Reiter has conducted research on citizenship and democracy, nationalism, exclusion, racism, school reform, and microfinance in Brazil, Colombia, Portugal, Germany, France, and Ghana. His articles have appeared in Anarchist Studies, Journal of Civil Society, Journal of International Development, Journal of Developing Societies, Journal of Ethnic and Migration Studies, Latin American Perspectives, Citizenship Studies, Race & Class, among others. His books explore The Crisis of Liberal Democracy and the Path Ahead (2017), The Dialectics of Citizenship (2013), and Negotiating Democracy in Brazil (2008).

He has co-written, edited and co-edited several books on such topics as decolonization, bridging scholarship and activism, racial politics in Brazil and development.

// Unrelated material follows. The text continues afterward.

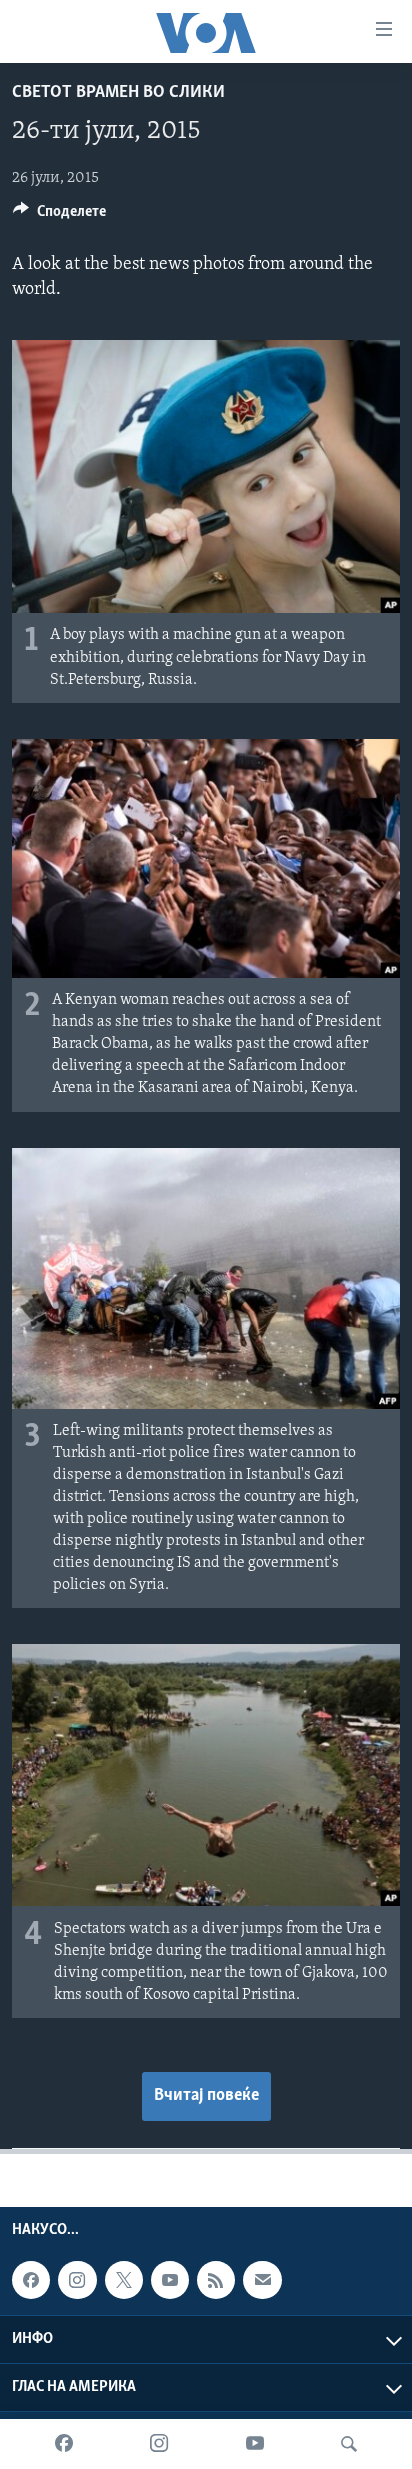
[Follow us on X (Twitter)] (124, 2280)
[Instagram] (159, 2444)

==Awards, grants, and recognition==
- 2019 Distinguished Alumnus/Alumna Award of the Graduate Center, CUNY Political Science PhD/MA Program
- 2018 Keynote Address, World Social Forum - Salvador, Bahia, Brazil
- 2016 President’s Award, Florida Education Fund
- 2015 University of South Florida Faculty Global Achievement Award
- 2014 University of South Florida Status of Latinos Faculty Award
- 2013 Erasmus Mundus Visiting Scholar, Institut Barcelona d'Estudis Internacionals, Barcelona, Spain
- 2003 Portuguese Foundation for Science and Technology (Fundação para a Ciência e Tecnologia) Research Grant and Postdoctoral Fellowship
- 2002 Foundation for International Relations and Foreign Dialogue (FRIDE), Research Grant, Spain
Throughout his academic career, Reiter has received several research grants from the Spencer Foundation, the Ford Foundation and the Rockefeller Foundation, supporting his research on democracy, citizenship, participation, racism, exclusion, and school reform in Brazil.

==Books==
The following is a partial list of publications.

=== Monographs ===
- Legal Duty & Upper Limits: How to Save Our Democracy and Planet From The Rich

- The Crisis of Liberal Democracy and the Path Ahead. London: Rowman & Littlefield International, September 2017.
- The Dialectics of Citizenship: Exploring Privilege, Exclusion, and Racialization. East Lansing: Michigan State University Press, May 2013.
- Negotiating Democracy in Brazil: The Politics of Exclusion. Boulder: First Forum Press, October 2008.

=== Co-authored books ===
- The Democratic Challenge. Democratization and De-Democratization in Global Perspective, with Jorge Nef (co-author). New York: Palgrave MacMillan, May 2009.

=== Edited books ===
- Constructing the Pluriverse: The Geopolitics of Knowledge. Durham: Duke University Press, September 2018.
- The Making of Brazil’s Black Mecca: Bahia Reconsidered, with Scott Ickes (coeditor). East Lansing: Michigan State University Press, October 2018.
- Bridging Scholarship and Activism: Reflections from the Frontlines of Collaborative Research, with Ulrich Oslender (co-editor). East Lansing: Michigan State University Press, January 2015.
- Afrodescendants, Identity, and the Struggle for Development in the Americas, with Kimberly Eison Simmons (co-editor), East Lansing: Michigan State University Press, Spring 2012.
- Brazil’s New Racial Politics, with Gladys Mitchell (co-editor), Boulder: Lynne Rienner Publishers, October 2009.